You need to understand the Backup and Recovery processes and costs for each capability.
Disaster Recovery is the technical side of you business continuity and resilience. It is how you will bring all the technology based services back to an operational level even if it means switching providers or radically changing the way the service is implemented.
Many cloud service providers have ways of performing regional failover or base level replication. What you have to understand is what does it take to make this happen, does it cover all of your circumstances, and how much does it costs to utilized these resilient services. You can’t just depend on the provider to support your business and technical processes without issue.
You need to understand the capabilities you are utilizing and then determine what the disaster recovery plan is for each of those capabilities even if it is deemed that you will do nothing. The location of your capabilities becomes more important because orchestrating a recovery plan across locations is even more complex.
The first option is to design your systems with recovery in mind. The second option is to be properly prepared.
Requests and Provisioning
All cloud service providers have one or more ways to request and create their services. Many are based on self-service and are driven by a credit card. They may be exposed through a dashboard or the CSP may provide a command line interface or API to help in automation.

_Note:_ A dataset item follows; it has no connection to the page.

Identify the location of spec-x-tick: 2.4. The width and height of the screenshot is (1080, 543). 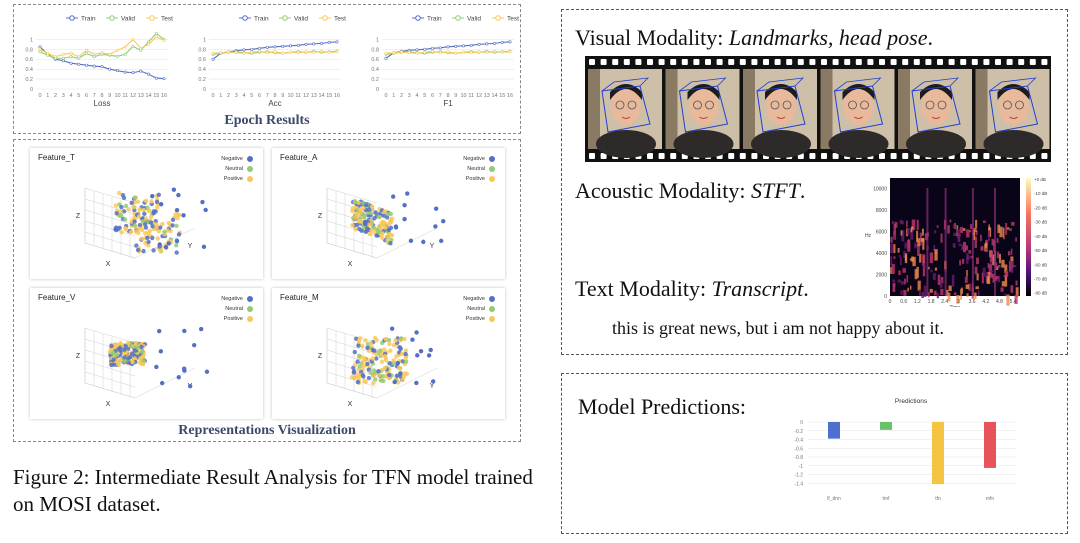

You need to consider how integrate these requests with your internal processes. You may have a service request system that can front end the processes. If you are not as automated you may have to rely on the provisioning systems that the CSP provides.
Either way how you request, provision, and notify the requestor of their service has to be taken into consideration otherwise you may end up with disparate request processes.
How are you tracking the actual service costs and their operational support costs? You may get a monthly bill from your CSP but is it consolidated across CSPs and does it include supporting service costs?
You may also want to set limits on spending if possible. Sometimes it is much harder to control costs when all those costs are coming from your production environment.
A part of cost management is also transferring costs from existing processes to a potentially more managed cloud service.